**REQUIRED WORK:**
After finding the line with "持田有紀子の「戦うオンナのマーケット日記」 (244, 130)" in the entries below, retype exactly each line from there through the line with "E-Mail (271, 2120)", including that final line.

————

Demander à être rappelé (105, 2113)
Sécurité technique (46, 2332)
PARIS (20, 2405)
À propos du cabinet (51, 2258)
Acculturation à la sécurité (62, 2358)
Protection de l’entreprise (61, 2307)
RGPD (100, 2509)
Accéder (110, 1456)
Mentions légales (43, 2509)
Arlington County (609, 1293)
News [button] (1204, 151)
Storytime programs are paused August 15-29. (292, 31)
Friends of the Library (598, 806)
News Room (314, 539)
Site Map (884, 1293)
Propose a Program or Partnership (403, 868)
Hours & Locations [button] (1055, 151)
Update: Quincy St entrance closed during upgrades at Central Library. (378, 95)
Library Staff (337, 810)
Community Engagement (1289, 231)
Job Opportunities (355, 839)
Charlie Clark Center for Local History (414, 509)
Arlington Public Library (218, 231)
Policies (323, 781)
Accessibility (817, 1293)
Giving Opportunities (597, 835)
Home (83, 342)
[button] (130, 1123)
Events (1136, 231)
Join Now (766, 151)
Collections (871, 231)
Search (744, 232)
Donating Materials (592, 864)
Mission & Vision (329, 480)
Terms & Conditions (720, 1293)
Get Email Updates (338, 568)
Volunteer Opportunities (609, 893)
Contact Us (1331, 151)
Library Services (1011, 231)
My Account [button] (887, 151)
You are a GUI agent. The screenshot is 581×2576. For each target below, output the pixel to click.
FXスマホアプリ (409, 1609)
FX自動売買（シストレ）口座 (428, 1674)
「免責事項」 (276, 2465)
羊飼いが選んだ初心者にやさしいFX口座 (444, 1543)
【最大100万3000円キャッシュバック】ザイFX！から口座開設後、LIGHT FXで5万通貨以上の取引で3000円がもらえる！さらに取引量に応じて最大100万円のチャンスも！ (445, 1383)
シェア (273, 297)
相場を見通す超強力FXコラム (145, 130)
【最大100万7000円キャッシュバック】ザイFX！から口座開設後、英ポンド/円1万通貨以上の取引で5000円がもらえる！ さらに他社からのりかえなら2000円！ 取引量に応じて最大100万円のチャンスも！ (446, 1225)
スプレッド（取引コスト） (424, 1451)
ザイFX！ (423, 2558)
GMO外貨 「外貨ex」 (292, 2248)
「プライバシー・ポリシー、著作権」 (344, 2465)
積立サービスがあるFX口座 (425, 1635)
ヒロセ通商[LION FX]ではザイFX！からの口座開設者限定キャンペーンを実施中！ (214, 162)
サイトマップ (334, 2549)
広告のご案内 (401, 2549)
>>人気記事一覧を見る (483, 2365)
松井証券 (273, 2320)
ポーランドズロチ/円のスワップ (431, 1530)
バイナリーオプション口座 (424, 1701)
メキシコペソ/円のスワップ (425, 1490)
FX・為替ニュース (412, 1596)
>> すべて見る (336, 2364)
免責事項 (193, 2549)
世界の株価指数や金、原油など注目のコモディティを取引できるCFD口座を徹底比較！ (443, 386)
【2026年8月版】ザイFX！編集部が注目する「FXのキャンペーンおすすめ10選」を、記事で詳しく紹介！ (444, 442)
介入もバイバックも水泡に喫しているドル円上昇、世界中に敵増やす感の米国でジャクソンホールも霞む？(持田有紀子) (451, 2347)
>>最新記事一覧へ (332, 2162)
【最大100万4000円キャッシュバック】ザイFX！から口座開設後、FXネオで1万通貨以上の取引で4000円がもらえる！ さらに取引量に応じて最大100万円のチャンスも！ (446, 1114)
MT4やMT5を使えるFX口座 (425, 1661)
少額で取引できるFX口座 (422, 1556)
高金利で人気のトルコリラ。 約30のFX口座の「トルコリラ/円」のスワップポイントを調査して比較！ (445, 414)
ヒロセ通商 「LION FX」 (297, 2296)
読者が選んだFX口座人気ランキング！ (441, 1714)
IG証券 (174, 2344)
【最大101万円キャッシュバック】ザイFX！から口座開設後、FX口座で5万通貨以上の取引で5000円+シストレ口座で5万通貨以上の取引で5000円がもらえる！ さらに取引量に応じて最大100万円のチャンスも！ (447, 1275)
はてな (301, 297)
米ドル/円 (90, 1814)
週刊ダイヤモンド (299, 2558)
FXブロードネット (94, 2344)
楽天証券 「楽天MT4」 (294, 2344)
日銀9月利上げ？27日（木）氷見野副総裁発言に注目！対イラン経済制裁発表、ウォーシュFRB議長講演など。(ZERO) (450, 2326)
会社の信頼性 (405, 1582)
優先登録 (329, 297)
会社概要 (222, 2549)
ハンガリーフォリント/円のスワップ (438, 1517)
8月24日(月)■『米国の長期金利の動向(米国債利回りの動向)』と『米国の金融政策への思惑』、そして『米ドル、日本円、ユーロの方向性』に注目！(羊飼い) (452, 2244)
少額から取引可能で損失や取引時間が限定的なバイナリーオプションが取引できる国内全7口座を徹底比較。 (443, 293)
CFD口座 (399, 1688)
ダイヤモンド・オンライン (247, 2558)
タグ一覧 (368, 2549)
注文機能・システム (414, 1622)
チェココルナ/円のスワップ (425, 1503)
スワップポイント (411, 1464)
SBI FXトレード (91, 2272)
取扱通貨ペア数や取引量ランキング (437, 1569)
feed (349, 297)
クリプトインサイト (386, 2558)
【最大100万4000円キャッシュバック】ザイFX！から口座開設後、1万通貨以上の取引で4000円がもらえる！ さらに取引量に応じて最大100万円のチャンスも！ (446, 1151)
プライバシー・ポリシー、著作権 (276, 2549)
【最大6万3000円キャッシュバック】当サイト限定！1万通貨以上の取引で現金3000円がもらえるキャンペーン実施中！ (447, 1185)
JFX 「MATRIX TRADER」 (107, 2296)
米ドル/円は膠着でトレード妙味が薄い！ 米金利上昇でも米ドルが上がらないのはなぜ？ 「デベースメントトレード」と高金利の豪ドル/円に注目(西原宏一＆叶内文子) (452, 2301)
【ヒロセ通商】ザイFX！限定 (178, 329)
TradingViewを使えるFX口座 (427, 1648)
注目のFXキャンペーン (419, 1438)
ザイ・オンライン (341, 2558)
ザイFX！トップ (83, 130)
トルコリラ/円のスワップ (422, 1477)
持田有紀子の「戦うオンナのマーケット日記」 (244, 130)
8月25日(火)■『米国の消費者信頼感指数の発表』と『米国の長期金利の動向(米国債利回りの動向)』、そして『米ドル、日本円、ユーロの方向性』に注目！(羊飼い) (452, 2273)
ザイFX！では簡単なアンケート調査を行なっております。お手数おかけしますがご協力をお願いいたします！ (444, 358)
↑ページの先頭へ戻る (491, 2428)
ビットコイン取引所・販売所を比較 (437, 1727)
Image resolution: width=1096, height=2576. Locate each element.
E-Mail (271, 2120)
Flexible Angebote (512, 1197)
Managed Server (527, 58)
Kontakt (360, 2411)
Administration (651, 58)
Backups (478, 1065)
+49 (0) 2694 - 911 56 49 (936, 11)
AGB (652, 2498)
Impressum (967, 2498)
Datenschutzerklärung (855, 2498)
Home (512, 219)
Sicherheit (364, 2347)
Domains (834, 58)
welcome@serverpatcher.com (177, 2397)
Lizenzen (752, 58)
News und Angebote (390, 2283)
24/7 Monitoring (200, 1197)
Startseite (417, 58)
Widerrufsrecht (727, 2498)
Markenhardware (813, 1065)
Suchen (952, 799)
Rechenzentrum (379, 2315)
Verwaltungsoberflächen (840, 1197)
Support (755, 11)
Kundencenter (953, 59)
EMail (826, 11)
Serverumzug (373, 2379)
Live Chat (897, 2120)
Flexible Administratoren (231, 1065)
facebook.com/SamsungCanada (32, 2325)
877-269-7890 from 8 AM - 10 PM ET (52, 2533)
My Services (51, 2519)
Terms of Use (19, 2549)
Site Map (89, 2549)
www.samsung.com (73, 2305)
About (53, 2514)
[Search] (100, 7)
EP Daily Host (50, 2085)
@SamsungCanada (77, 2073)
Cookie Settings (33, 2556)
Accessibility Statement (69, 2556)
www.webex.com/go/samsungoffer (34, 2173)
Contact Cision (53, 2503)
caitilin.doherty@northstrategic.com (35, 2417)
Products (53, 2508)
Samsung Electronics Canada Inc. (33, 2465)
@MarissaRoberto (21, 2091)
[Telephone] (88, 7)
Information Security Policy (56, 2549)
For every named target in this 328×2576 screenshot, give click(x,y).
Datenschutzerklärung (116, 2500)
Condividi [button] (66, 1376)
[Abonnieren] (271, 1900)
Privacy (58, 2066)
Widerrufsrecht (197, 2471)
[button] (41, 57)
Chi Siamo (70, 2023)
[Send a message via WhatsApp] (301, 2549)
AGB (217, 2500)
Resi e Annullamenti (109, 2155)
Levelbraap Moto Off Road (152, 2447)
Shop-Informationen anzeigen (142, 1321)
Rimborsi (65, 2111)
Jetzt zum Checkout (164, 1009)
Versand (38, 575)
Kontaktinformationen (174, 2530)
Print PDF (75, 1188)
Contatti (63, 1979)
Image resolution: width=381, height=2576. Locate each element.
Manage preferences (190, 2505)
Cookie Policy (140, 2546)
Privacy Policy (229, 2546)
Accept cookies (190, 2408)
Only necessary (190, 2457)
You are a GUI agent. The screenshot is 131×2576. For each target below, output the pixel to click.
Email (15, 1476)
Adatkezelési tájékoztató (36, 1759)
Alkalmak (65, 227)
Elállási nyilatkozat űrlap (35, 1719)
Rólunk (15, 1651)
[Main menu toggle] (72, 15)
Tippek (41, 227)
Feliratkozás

————

**EXERCISE OUTPUT:**
持田有紀子の「戦うオンナのマーケット日記」 (244, 130)
8月25日(火)■『米国の消費者信頼感指数の発表』と『米国の長期金利の動向(米国債利回りの動向)』、そして『米ドル、日本円、ユーロの方向性』に注目！(羊飼い) (452, 2273)
ザイFX！では簡単なアンケート調査を行なっております。お手数おかけしますがご協力をお願いいたします！ (444, 358)
↑ページの先頭へ戻る (491, 2428)
ビットコイン取引所・販売所を比較 (437, 1727)
Image resolution: width=1096, height=2576. Locate each element.
E-Mail (271, 2120)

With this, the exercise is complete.